Tuesday, September 17, 2013

51st New York Film Festival to open September 27

Frederick Wiseman's new film "At Berekely" 
Reviewed by Dwight Casimere, September 16, 2013

 Filmmaker Frederick Wiseman

A scene from "At Berkeley"


NEW YORK--Veteran documentary filmmaker Frederick Wiseman shines again in another unflinching look at one of America's most controversial and celebrated institutions in his new "At Berkeley" (2013), which will be presented at the 51st New York Film Festival on Saturday, September 28 at 4:30pm in the Walter Reede Theatre, Lincoln Center, with a live Q & A with the filmmaker present, following the film. Clicking in at a exhaustive four hours and four minutes, the film takes an kalaidoscopic look at the inner workings of the university from the multiple viewpoints of faculty, students, administrators, and even maintenance workers and the owners of nearby shops and restaurants and other service providers whose businesses are intertwined with that of the university.  Wiseman's work is best described as "oberservational," with the camera recording often mind-numbing events, such as staff meetings and roundtable discussions, without so much as a line of off-camera narration or any subtitles or identifying supers. Wiseman, now 83 years old, and his work are the very embodiment of the concept recognized today as "reality tv," with his body of fllm work which began in 1963 with probing examinations of social institutions (Hospital-1977, High School-1968, High School II-1994). His film "Law & Order," which examines police work from the inside out, was light years ahead of the likewise named Tv franchise, decades before its inception.

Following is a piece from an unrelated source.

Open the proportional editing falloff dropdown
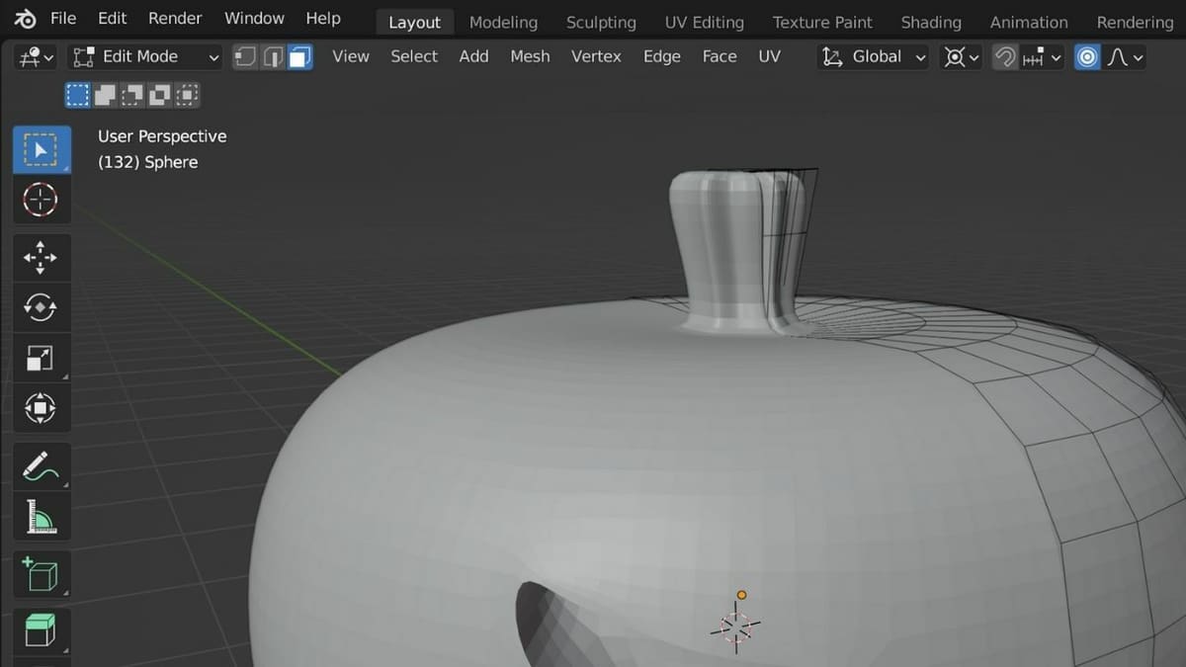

 Trained at Yale Law School and a law professor at Boston University College of Law before embarking on a career as a filmmaker, Wiseman takes no sides, nor does he take any prisoners. Winner of the Peabody Award and both the Guggenheim and MacArthur Fellowships,  "At Berkeley" stands now as his best work and a culmination of the refinement of his art. Particularly telling are two scenes; one depicting a meeting of administrators crafting new school policies which are met with dissatisfaction and, eventually, protests by the student body. One of the administrators offered that he was a student at Berkeley and was an active participant in the ground-shattering Free Speech Movement. One of the catch phrases of the student movement was "Do Not Fold, Bend or Staple Me," which referred to the inscription on computer programming cards of the then IBM computer systems used at the school. He offered that the feeling of institutionalization by the students still persists today, with decisions being made for them, without their involvement at the decision-making level. In short, very little has changed and the university is folding back  on itself and the time-warp continuum, facing the same challenges of self-determination by students and the conflict with top-down management tactics by the university. Another gripping moment was the exchange of a bi-racial black and hispanic student with her white counterparts who questioned their sincerity in raising the issue of white students who are now finding themselves financially challenged by newly created impoverishment due to the ongoing recession. "Why should I be concerned about your new interest in poverty and your inability to get student aid when I've been suffering as have other minority students for decades and noone cared about me and my poverty then?" The discomfort in the room is both visual and palpable. Wiseman's film is a long sit, but its guaranteed that not one person will walk out on it as it bores deeper into the soul of the type of discomforting issues faced, not only by the university, but by corporations and governmental bodies everywhere.